Mary had not seen her sister for a dozen years. Catherine left home early in the 1970s. In 1973 their father, a well-to-do general practitioner, was called to India by the Foreign and Commonwealth Office to come and get his daughter, who was wandering deranged and naked.

He managed to bring her from a Himalayan village back to Delhi but she disappeared before he could get her on a plane to Britain. She had, it seems, hidden in the hotel shrubbery while he searched for her.

A year later the family came home one night to find her sitting in the living room. "Hi", she said, beaming at them. "I thought I'd come home."

She did not stay. After spells in prison and mental hospital, Catherine followed a boyfriend to Bristol. They broke up, but she loved Bristol and stayed.

Her illness brought her an assured life tenancy in a council flat. She discouraged her family's attempts to contact her. In January 2001 they learned that she had died – not from suicide, as people would have supposed, knowing her history – but from cancer.

What better quest for a writer than tracing a hidden life? And what better discovery than to find that the lost sister had been living as a man? Catherine had become 'Stevie'.

Loudon traces her detective trail step by step (a bit too slowly and self-dramatizingly, it must be said). She goes to the morgue, to the Bristol Royal Infirmary and to the council flat, where she finds a Tibetan shrine, music tapes and a card on which was written "Please Give Me A Church Funeral".

She talks to the caretaker and various others – the priest, the nun, the doctor, the careworkers – who knew 'Stevie'. She is relieved to find that her sister did have dignity and a established routine. There were people who liked her/him. Each fact unearthed is a treasure: that Catherine smoked a lot, probably the cause of her cancer, that she did her washing regularly, that she enjoyed her Christmas dinner.

Unsurprisingly, the journey turns out to be one of self-discovery. The memories crowd in: Catherine pulling a knife on her small six year old sister and threatening to kill her if she told her parents; the marks on the kitchen wall their mother made to show how tall her children were at different stages. Loudon found the mark for her own height in 1967, but when she looked for the mark from 1972 when Catherine had her most catastrophic breakdown, she found it gone. Had Catherine erased even this trace of herself from the family scene?

Loudon faces directly the predicament of any relative of a schizophrenic. Telling a careworker that she had no photograph of the sister she was trying to trace, he shot back: "What kind of sister are you?"

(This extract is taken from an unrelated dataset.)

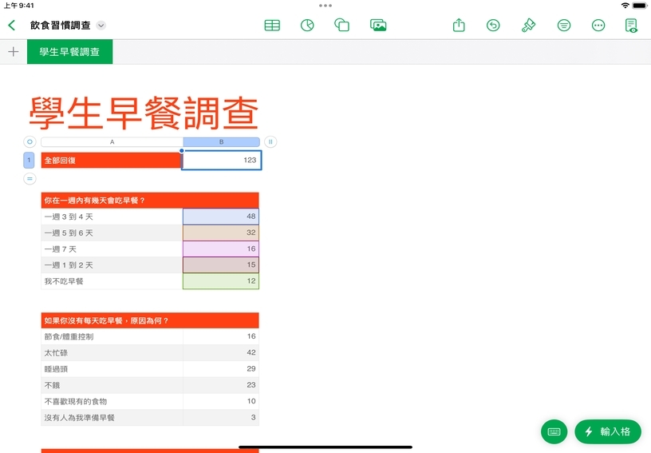Tap the back chevron to exit spreadsheet
651x453 pixels.
point(11,26)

The guilty sense that one might have tried harder is intensified by the personal reality of a happy marriage and beautiful children. Yet she makes it compellingly clear that there is no way to reach someone who is determined to avoid contact.

There is a moving description of an indomitable mother who is practical, even in her grief, and knows how to accept tragedy: "even in pain, she embraces uncertainty when others might seek explanation".

In passing, but tellingly, the author offers a vivid description of her own post-natal depression, one that required medication for some months.

Most people know that schizophrenia is often controllable with drugs and that organisations such as SANE can give great help. Fewer probably appreciate the loneliness caused by schizophrenia on both sides of the divide between patient and family.

Relative Stranger captures the dilemma poignantly. However, the staccato pace of the book – snappy dialogue, three-word paragraphs, catchy chapter headings such as 'Weird Things That Happen – The Mystery of Frank Sinatra' – leaves an impression of a writer not only in search of a sister, but of a story.